Figure 11 illustrates the critical buckling loads of C-C, C-F and H-H beams with the edge crack at different crack locations. It is clear that there are symmetric critical buckling loads with respect to the crack location curves of C-C and H-H beams, which have geometrical symmetry. For the C-F beam, the highest and lowest critical buckling loads occur when the edge crack is located at the free end and restrained end, respectively.

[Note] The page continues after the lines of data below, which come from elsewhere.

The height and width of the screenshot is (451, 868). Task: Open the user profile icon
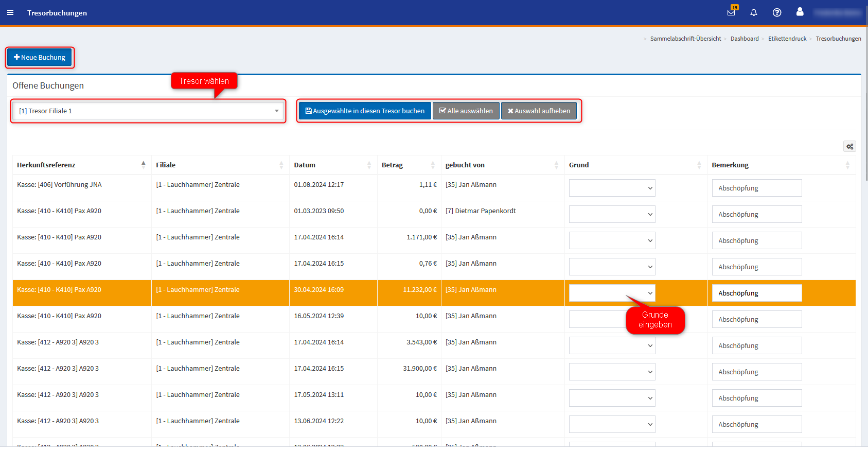click(x=800, y=12)
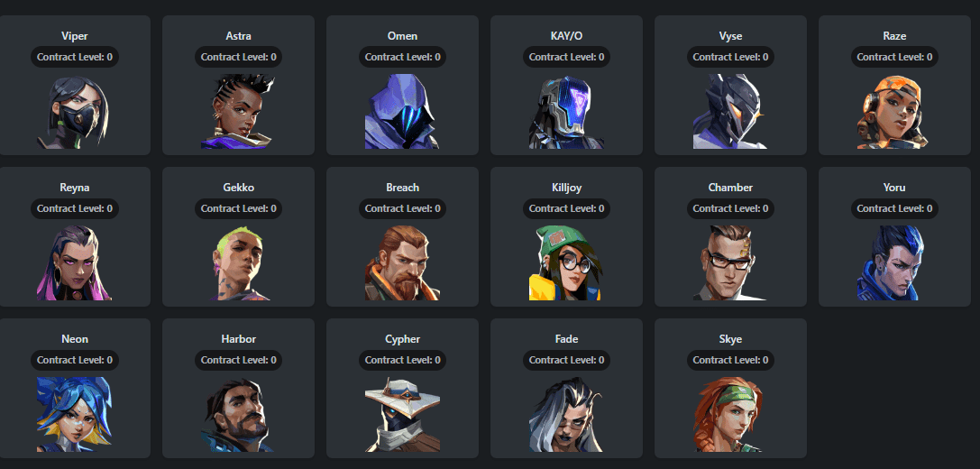
Task: Click Yoru's Contract Level badge
Action: pos(894,208)
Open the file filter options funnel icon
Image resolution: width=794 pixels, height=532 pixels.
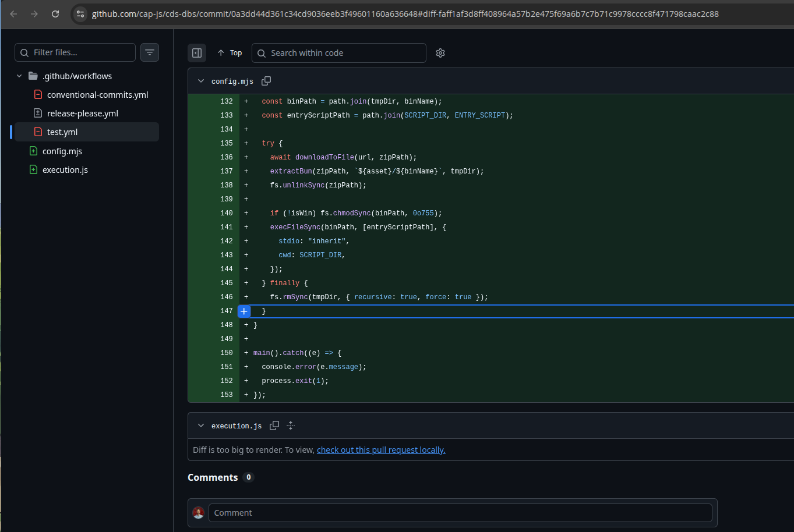(x=150, y=52)
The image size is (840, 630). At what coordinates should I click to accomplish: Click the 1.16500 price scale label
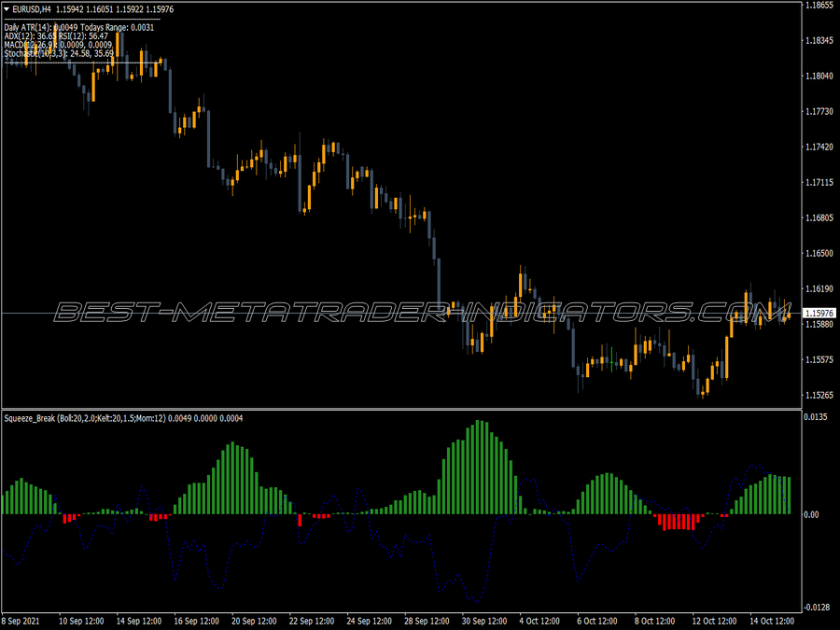click(819, 253)
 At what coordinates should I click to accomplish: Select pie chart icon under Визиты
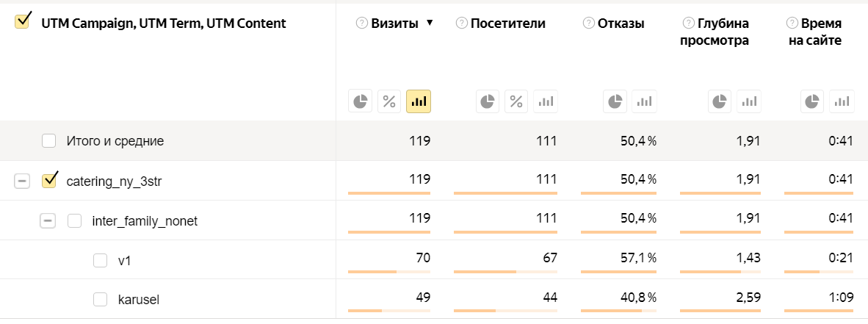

Table 6. Critical buckling loads of C-C cracked FG-X-GPLRC beams (L₁/L = 0.5, a_GPL/b_GPL = 4, b_GPL/t_GPL = 10³, W_GPL = 0.5%).

CDR	L/h
	20	30	40
0.0	7.6778	3.4855	1.9753
0.1	7.5725	3.4537	1.9615
0.2	7.2426	3.3531	1.9172
0.3	6.6581	3.1618	1.8336

lists the critical buckling loads of C-C cracked FG-X-GPLRC beam with various CDR a/h and slenderness ratio L/h. It can be found that the CDR has a significant influence on the critical buckling loads of the cracked FG-X-GPLRC beam, and the critical buckling loads decrease as CDR increases. It is noted that a lower slenderness ratio leads to a much greater critical buckling load as expected.

5. Conclusions

This paper illustrates the free vibration and buckling behaviors of graphene nanoplatelets reinforced functionally graded beams with edge cracks by using finite element modelling. The effective material properties of GPLRC were determined by the Halpin-Tsai micromechanics model. Numerical results are shown in both graphical and tabular forms to examine the influences of GPLs distribution pattern, weight fraction, GPLs geometry, crack depth and location, the slenderness ratio as well as the boundary conditions of the beam on the fundamental frequency and critical buckling load of the cracked FG-GPLRC beam. It was found that the fundamental frequency and critical buckling load drop with the increase in crack depth, and the lowest fundamental frequency and critical buckling load of C-C and H-H beams are found when the crack is located in the midspan. However, for the C-F beam, the lowest values are determined when the crack is located at the end. The cracked FG-GPLRC beam with more GPLs distributed near the surface, which has a greater natural frequency and critical buckling load than the other distribution patterns, makes more effective use of GPL reinforcements. It was also found that the influences of the geometry and size of GPL nanofillers are quite significant but limited when the b_GPL/t_GPL of GPLs is higher than 10³. This paper also discussed and analyzed the influences of the slenderness ratio and boundary conditions through illustrative numerical examples.